Task brief:
Read through the lines below for the string "Imóveis" and copy each one that has it.

Records to use:
···

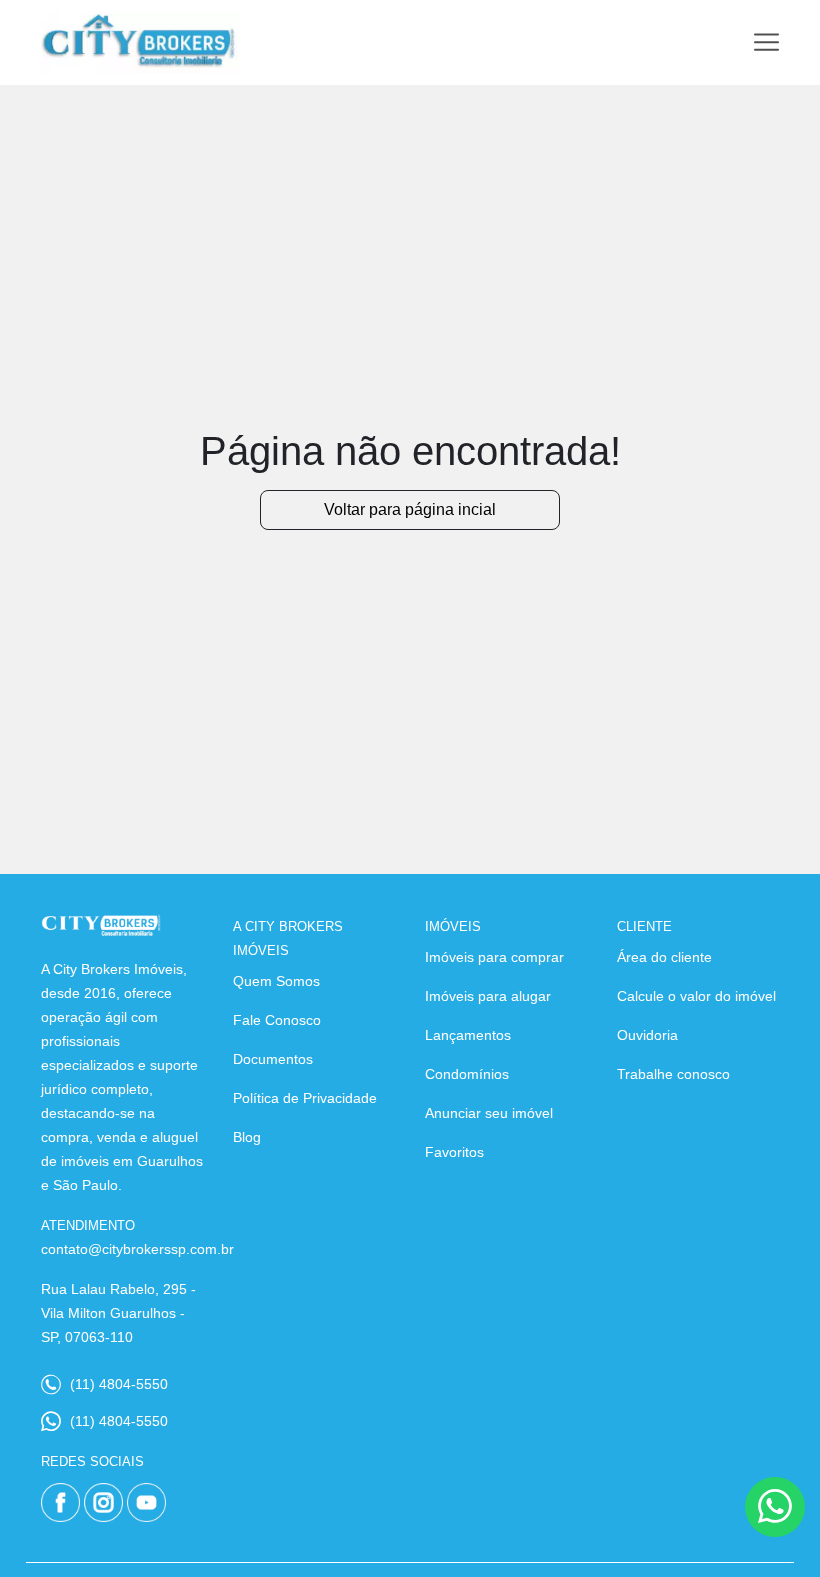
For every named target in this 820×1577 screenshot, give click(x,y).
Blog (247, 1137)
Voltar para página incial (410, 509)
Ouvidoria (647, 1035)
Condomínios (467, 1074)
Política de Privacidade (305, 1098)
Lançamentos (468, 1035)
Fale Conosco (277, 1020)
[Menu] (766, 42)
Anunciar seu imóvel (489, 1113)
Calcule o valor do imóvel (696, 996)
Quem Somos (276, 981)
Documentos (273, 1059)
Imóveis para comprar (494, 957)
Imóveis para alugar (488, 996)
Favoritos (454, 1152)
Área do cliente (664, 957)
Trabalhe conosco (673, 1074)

···

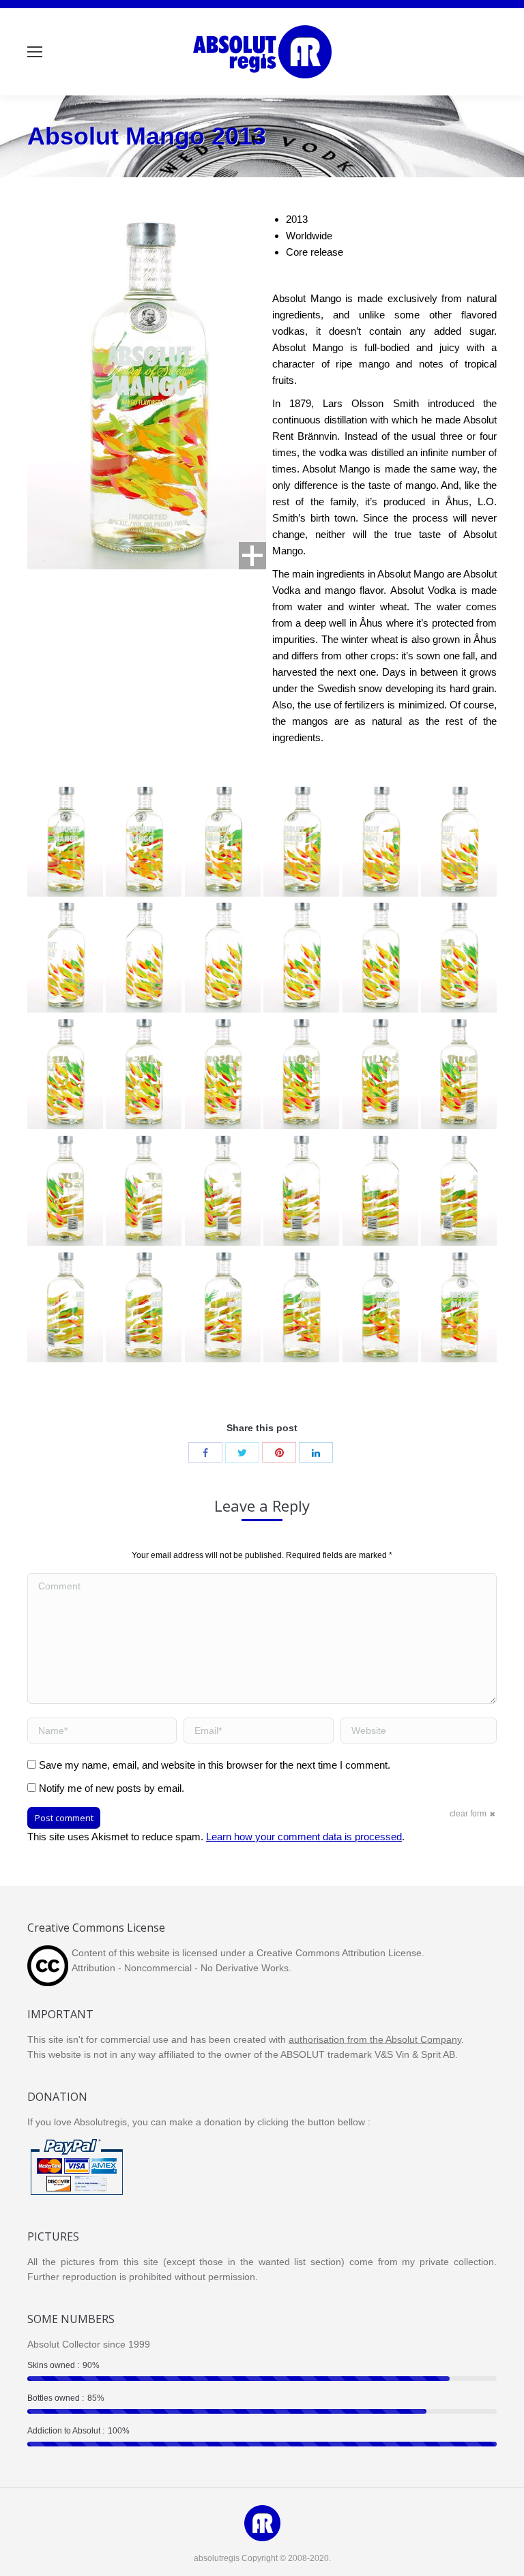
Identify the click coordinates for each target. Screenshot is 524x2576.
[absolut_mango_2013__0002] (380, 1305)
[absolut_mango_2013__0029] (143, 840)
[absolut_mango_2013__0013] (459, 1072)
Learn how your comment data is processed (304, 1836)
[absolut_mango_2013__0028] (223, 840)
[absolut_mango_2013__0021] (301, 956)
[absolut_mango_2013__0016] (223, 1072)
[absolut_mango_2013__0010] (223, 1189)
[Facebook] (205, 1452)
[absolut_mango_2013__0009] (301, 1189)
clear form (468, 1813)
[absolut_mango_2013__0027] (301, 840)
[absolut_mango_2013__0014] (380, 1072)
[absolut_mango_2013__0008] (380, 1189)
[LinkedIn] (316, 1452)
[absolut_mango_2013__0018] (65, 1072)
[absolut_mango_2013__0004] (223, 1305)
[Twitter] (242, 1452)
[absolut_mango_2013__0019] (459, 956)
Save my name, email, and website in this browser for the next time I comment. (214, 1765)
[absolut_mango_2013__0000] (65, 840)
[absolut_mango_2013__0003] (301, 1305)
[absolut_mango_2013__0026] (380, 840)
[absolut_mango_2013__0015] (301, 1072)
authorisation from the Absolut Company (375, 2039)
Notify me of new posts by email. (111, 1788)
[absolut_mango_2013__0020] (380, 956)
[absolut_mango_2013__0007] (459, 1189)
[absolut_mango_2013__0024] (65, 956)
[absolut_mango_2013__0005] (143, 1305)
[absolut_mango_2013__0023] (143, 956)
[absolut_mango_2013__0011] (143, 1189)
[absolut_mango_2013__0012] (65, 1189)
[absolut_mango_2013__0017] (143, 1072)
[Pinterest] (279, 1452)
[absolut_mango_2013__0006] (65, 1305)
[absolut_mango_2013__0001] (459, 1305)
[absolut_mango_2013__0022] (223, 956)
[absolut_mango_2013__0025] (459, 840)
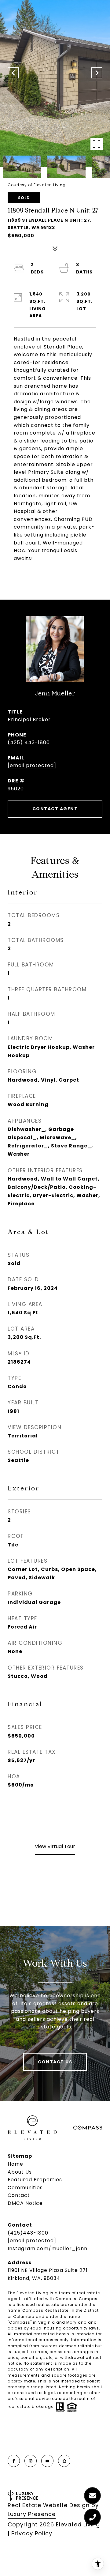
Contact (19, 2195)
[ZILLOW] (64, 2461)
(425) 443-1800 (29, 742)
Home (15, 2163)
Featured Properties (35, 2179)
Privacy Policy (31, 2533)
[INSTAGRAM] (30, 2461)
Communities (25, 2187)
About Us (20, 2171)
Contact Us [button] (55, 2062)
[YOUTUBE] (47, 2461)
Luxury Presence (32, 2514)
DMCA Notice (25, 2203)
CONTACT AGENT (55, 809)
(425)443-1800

···

Response:
Imóveis para comprar (494, 957)
Imóveis para alugar (488, 996)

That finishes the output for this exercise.